II. Dispositions législatives et analyse

[9]             L’alinéa 5(3)b) de la LAE dispose comme suit :

b) l’employeur et l’employé, lorsqu’ils sont des personnes liées au sens de cette loi, sont réputés ne pas avoir de lien de dépendance si le ministre du Revenu national est convaincu qu’il est raisonnable de conclure, compte tenu de toutes les circonstances, notamment la rétribution versée, les modalités d’emploi ainsi que la durée, la nature et l’importance du travail accompli, qu’ils auraient conclu entre eux un contrat de travail à peu près semblable s’ils n’avaient pas eu de lien de dépendances.
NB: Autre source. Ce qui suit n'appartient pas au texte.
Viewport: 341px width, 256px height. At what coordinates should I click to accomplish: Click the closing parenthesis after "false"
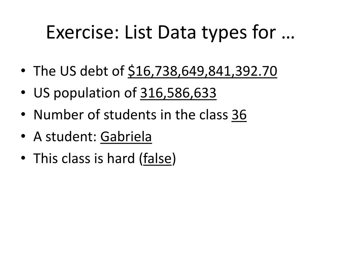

En l’instance, le ministre se fonde sur les faits admis par l’appelante et ainsi que ceux que l’intimé a tenus pour acquis dans les circonstances. Entre autres, l’intimé invoque en particulier les alinéas 5(2)i) et 5(3)b) de la LAE. En ce qui a trait à la « rétribution versée », l’intimé soutient que le montant de la rémunération avait été déterminé par le payeur, s’agissant d’un montant fixe et basé sur un taux horaire sans égard aux heures réellement travaillées. Lorsque les autres employés étaient payés lorsqu’ils travaillaient et non lors des mises à pied, Mme Boivin s’était occupée des urgences même quand les affaires étaient au ralenti durant une période d’arrêt, sachant qu’elle serait rémunérée plus tard grâce à son entente préférentielle avec le payeur. Pour cette raison, l’intimé soutient qu’il n’est pas raisonnable de conclure que le payeur aurait agi de la même façon, avec une personne non liée, ce qui confirme la présence d’une relation avec lien de dépendance dans le sens de l’alinéa 5(2)i) de la LAE.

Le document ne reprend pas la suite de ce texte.